I have been throwing around the idea of building a big center channel since most content come form there during watching TV and movies. 

Drivers would be 

Woofer: Peerless 830656 X2
PR's: Peerless 830880 X4 (2 per woofer)
Dome mid: Dayton Audio RS52AN-8
Tweeter: Vifa NE19VTS-04

I will prob find another tweeter as that one is 4 ohms. I want to use a pre-built Dayton passive for the time being, and the tweet section is setup for a 8 ohm tweet. Then I can model and take measurements to build my own. 

So this is how I was looking at making the layout. 

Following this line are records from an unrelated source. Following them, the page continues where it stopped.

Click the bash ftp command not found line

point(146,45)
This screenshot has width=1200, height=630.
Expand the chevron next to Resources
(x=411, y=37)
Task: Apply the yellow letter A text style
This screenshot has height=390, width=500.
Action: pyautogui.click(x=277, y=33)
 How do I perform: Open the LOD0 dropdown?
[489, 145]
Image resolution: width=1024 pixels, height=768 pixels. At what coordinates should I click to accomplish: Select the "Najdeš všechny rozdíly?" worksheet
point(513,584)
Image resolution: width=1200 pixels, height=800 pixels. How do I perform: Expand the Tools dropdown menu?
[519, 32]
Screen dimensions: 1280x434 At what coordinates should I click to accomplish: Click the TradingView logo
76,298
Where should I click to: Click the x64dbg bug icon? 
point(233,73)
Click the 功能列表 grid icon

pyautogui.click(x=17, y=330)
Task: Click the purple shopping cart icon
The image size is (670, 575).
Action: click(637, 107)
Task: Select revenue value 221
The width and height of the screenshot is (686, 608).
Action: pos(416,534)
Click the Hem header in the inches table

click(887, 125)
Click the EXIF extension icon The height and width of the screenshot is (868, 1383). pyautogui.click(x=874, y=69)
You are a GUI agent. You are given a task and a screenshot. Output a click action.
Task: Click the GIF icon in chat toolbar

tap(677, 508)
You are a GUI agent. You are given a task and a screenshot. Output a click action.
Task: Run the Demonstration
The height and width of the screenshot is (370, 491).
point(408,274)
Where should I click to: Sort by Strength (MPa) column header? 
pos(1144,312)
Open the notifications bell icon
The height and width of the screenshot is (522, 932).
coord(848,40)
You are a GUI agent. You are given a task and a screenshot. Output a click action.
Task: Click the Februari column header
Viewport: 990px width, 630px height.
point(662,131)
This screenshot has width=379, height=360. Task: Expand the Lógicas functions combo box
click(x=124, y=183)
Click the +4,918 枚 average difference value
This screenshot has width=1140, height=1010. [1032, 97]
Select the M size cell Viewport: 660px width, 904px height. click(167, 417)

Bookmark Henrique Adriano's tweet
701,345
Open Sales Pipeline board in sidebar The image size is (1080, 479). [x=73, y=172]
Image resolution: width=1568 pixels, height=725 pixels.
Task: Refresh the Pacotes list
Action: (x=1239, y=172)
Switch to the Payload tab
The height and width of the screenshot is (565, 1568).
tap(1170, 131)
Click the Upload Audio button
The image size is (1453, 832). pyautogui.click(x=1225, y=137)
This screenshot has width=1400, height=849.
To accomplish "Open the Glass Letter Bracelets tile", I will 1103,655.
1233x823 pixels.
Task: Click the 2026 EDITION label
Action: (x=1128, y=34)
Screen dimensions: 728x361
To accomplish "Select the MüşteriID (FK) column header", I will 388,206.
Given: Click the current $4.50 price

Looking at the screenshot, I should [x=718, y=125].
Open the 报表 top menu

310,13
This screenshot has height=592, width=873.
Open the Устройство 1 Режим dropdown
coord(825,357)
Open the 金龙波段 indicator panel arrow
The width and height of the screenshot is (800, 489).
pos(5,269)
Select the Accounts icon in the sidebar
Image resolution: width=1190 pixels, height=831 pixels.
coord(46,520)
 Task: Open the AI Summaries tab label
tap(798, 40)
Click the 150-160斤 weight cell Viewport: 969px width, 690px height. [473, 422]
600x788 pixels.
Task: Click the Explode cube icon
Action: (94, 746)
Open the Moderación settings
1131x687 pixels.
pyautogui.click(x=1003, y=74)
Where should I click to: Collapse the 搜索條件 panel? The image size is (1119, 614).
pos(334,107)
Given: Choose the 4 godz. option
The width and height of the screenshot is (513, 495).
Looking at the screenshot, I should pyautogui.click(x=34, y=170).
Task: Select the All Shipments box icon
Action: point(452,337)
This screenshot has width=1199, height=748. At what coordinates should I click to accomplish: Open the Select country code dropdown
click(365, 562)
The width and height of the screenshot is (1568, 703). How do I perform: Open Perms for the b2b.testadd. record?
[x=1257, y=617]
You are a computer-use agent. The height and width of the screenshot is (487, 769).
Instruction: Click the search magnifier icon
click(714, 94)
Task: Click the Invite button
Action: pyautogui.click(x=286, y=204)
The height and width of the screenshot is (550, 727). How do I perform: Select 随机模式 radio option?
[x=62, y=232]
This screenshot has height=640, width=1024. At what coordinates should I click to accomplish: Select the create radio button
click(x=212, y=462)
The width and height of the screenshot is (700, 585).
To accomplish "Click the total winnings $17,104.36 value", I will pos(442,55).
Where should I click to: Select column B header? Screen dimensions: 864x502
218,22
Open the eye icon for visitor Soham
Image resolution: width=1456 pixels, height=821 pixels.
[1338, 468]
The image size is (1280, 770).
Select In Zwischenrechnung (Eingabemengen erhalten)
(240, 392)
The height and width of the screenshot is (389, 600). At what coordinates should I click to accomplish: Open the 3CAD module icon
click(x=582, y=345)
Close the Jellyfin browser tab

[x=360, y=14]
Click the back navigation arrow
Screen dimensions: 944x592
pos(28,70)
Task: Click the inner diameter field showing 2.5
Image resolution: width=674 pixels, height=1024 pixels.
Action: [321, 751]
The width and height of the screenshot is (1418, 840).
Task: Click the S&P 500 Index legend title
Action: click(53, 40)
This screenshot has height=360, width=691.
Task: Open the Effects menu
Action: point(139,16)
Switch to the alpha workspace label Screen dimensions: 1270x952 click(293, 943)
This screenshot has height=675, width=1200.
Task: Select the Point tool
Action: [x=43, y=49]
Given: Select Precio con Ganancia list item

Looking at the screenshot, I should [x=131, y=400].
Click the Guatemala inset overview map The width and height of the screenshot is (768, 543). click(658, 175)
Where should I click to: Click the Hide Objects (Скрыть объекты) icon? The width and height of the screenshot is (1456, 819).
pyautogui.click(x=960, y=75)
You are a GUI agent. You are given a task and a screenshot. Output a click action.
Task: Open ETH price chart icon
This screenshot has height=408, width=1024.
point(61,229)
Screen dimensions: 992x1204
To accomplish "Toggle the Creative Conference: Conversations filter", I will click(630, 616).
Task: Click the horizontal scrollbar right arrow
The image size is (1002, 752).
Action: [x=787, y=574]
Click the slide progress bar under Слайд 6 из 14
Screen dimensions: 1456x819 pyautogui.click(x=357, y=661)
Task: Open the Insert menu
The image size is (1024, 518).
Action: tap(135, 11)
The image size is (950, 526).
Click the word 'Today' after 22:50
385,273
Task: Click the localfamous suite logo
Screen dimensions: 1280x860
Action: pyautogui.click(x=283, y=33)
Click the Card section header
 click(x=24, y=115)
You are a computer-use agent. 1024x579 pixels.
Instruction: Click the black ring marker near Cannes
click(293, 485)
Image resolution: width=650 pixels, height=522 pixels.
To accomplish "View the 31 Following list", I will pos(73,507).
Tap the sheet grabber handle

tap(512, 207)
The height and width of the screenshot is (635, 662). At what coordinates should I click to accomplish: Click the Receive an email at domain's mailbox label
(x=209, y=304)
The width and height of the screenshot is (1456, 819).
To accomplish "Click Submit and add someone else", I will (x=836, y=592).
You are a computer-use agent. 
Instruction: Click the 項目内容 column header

Do you think their are any draw backs or problems that might arise form this setup?


----------



## t3sn4f2 (Jan 3, 2007)

Have you seen this?

http://zaphaudio.com/ZD3C-enclosure-vented.pdf

Zaph|Audio - ZDT3.5


----------



## [email protected] (Jun 12, 2008)

t3sn4f2 said:


> Have you seen this?
> 
> http://zaphaudio.com/ZD3C-enclosure-vented.pdf
> 
> Zaph|Audio - ZDT3.5


I have not seen that one. I think I may go that route since the whole design is there. I remember seeing the tower versions of that. I didnt know there was a center channel design. 

Thanks, that will save me alot of time and frustrations.


----------